Lista de tareas -
A) Resume en dos oraciones la reseña sobre el libro de Carlos Franqui.
B) Según la reseña, ¿hasta qué año dirigió Franqui el periódico Revolución?
C) Indica si cada afirmación concuerda con la reseña y cita literalmente las palabras que lo deciden: (i) Franqui participó en el proceso revolucionario que llevó a Fidel Castro al poder; (ii) el gobierno cubano acusa a Franqui de ser agente de la CIA; (iii) los ideales socialistas del Che estaban conectados con la realidad.

Freddy Molina Casusol 
Lima, 26 de agosto del 2013

miércoles, 21 de agosto de 2013

UN LIBRO DESMITIFICADOR

ESTE LIBRO cumple una labor desmitificadora. Carlos Franqui no es Montaner, a quien el gobierno cubano acusa de terrorista y agente de la CIA. Franqui ha formado parte del proceso revolucionario cubano que llevó a Fidel Castro al poder y, por si fuera poco, ha sido director del periódico Revolución (hasta 1963, año en que fue destituido) durante el régimen castrista. En otras palabras, ha sido testigo directo de los acontecimientos que marcaron una etapa importante en la historia del siglo XX. Alguien se ha referido a él como el último “testigo incómodo” de esa época. Los otros, Camilo Cienfuegos y Huber Matos, por citar dos de los más importantes, ya no se encuentran entre nosotros. El libro de Franqui, Cuba, la revolución: ¿mito o realidad?, es un libro desmitificador. Desmitificador porque presenta a uno de los héroes de sierra Maestra, el “Che” Guevara, como un hombre dogmático, que si no fuera por la aureola mítica que rodeó su desaparición física, hubiera pasado a la historia como uno de los tantos militantes marxistas ganados por la testarudez ideológica. Franqui en las páginas de su libro hace un severo cuestionamiento de su figura, lo responsabiliza, entre otras cosas, del destrozo de la economía cubana al poner en práctica esos ideales socialistas que lo acompañaban desde su juventud, los cuales estaban desconectados de la realidad.

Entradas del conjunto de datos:

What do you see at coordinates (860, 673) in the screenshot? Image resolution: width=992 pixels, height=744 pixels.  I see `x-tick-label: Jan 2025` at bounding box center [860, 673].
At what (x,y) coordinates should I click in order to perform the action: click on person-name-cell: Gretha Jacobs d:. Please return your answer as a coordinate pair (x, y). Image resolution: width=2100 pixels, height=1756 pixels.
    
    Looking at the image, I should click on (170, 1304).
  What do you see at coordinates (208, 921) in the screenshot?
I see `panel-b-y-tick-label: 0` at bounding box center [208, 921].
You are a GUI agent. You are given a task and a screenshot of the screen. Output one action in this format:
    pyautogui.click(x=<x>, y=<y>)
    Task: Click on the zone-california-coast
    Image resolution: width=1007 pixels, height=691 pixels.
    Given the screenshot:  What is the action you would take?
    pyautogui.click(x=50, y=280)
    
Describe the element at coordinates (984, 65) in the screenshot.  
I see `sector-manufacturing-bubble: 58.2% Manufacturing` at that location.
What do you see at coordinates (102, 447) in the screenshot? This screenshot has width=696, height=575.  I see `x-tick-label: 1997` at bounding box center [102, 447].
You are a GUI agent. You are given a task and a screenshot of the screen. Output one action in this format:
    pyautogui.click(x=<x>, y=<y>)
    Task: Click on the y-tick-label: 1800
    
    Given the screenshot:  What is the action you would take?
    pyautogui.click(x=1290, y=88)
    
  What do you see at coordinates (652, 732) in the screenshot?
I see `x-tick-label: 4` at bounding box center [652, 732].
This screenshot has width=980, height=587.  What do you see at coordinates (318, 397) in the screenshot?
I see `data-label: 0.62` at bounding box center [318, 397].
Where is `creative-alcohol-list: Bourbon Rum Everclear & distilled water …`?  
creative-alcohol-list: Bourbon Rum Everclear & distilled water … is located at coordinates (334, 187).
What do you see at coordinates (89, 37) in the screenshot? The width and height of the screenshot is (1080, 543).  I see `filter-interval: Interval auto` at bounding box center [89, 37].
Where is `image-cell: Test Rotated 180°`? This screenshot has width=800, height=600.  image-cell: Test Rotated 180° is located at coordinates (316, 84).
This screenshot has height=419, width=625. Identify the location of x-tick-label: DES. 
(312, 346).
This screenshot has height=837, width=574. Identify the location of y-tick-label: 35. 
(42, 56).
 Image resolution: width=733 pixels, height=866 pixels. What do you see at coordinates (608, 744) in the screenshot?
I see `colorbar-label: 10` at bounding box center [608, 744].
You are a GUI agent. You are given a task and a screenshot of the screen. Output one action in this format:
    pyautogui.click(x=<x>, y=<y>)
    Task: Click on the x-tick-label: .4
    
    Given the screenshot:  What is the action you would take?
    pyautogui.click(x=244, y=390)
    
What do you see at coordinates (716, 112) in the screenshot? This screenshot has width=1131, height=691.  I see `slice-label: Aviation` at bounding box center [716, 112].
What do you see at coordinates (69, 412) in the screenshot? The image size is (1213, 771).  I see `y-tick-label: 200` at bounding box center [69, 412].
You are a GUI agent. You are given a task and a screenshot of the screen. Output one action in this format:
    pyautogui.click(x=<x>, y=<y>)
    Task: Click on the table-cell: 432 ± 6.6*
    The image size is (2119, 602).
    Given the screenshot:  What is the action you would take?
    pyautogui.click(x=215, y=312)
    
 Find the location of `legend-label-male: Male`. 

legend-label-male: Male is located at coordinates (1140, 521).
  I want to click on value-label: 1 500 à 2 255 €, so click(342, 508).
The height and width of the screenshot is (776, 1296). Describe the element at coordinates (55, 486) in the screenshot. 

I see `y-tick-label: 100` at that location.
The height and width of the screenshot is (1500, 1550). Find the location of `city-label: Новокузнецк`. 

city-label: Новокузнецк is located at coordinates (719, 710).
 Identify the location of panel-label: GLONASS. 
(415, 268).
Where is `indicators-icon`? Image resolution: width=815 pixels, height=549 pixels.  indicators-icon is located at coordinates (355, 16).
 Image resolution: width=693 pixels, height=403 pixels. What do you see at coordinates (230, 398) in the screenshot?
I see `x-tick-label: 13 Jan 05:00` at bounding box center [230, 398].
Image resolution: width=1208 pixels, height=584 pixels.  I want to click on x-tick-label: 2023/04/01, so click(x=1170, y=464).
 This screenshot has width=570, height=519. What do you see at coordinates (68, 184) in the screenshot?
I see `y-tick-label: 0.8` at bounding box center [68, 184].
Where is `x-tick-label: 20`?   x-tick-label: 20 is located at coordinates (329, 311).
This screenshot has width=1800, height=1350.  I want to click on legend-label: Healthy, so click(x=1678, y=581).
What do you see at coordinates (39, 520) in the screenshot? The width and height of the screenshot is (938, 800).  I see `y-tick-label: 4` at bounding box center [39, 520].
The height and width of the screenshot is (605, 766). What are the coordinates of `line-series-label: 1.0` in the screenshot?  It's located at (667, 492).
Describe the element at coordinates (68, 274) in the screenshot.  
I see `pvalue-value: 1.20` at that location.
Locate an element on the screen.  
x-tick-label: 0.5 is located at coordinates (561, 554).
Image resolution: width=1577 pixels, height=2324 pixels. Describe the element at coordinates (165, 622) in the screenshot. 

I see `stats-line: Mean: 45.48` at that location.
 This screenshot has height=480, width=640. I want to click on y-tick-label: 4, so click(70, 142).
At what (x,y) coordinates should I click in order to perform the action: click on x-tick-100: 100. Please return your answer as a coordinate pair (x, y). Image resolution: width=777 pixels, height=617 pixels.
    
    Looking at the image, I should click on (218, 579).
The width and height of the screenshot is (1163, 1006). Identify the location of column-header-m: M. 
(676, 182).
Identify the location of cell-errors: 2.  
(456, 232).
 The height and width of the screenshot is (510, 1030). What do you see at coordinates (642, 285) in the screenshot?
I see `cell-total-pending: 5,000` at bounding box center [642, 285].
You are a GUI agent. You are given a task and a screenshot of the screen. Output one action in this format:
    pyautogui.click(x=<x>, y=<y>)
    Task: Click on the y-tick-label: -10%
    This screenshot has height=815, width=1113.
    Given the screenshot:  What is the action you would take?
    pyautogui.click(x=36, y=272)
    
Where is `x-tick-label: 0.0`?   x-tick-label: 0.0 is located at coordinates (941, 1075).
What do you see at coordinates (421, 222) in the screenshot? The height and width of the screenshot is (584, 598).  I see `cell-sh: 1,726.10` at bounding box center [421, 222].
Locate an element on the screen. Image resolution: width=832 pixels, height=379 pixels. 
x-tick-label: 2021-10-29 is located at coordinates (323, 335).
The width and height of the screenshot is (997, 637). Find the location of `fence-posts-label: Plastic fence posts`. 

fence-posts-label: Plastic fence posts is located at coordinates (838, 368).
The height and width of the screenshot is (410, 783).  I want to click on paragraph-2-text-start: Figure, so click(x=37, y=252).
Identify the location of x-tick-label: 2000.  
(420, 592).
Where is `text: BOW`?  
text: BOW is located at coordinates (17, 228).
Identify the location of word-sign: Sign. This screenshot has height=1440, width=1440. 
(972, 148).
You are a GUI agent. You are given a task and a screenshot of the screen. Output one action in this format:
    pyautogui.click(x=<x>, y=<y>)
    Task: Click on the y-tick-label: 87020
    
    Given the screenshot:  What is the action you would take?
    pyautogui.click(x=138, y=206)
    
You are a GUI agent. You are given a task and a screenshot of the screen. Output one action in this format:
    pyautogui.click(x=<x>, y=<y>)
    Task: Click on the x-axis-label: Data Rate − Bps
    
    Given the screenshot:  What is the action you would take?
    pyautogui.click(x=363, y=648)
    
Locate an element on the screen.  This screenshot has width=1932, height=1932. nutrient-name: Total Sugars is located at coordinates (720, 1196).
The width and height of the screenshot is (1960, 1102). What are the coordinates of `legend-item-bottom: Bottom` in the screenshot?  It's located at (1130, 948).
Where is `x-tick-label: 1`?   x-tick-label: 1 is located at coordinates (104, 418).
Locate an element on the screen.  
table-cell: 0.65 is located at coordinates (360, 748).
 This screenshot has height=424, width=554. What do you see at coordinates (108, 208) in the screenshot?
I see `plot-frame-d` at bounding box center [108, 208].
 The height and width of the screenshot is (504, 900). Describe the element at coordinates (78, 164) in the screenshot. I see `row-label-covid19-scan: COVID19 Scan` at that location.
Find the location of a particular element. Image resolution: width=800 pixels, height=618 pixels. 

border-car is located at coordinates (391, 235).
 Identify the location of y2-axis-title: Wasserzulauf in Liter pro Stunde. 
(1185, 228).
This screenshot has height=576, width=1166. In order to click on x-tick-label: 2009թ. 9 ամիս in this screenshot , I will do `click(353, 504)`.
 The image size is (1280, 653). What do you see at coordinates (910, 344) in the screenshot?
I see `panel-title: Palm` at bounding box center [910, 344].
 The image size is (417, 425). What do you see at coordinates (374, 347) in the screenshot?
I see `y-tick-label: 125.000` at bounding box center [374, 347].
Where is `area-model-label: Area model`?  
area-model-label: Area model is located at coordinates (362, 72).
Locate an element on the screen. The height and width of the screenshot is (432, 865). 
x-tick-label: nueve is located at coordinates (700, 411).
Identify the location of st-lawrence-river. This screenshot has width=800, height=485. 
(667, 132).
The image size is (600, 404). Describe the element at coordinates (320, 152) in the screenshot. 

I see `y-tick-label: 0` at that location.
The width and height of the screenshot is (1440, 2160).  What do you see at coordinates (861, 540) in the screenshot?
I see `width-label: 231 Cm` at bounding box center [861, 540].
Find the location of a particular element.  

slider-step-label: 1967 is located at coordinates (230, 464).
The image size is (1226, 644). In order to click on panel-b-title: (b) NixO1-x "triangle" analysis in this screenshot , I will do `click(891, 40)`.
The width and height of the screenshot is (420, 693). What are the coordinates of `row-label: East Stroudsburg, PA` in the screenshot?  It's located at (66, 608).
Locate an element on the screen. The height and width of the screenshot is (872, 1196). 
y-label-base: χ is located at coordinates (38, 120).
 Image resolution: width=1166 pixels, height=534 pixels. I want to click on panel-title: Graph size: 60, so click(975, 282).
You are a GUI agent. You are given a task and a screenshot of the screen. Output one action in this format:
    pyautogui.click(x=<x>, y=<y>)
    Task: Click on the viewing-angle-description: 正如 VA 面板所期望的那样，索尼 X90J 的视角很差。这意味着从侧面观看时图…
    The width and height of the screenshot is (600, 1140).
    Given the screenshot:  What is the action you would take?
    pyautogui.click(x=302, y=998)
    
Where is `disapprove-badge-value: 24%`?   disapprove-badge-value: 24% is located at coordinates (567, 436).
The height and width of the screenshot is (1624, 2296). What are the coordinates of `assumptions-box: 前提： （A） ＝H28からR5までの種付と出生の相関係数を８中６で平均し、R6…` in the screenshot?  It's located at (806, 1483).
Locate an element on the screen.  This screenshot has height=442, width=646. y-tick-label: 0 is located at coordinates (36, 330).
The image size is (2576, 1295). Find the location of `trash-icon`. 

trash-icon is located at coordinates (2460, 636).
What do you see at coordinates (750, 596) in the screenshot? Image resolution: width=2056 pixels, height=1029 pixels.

Respuestas -
A) La reseña presenta Cuba, la revolución: ¿mito o realidad?, de Carlos Franqui, como un libro desmitificador escrito por un testigo directo del proceso revolucionario cubano que dirigió el periódico Revolución hasta 1963. En él, Franqui cuestiona con severidad al "Che" Guevara, lo retrata como un hombre dogmático y lo responsabiliza del destrozo de la economía cubana.

B) Hasta 1963, año en que fue destituido.

C)
(i) Sí: "Franqui ha formado parte del proceso revolucionario cubano que llevó a Fidel Castro al poder".
(ii) No: "Carlos Franqui no es Montaner, a quien el gobierno cubano acusa de terrorista y agente de la CIA".
(iii) No: "los cuales estaban desconectados de la realidad".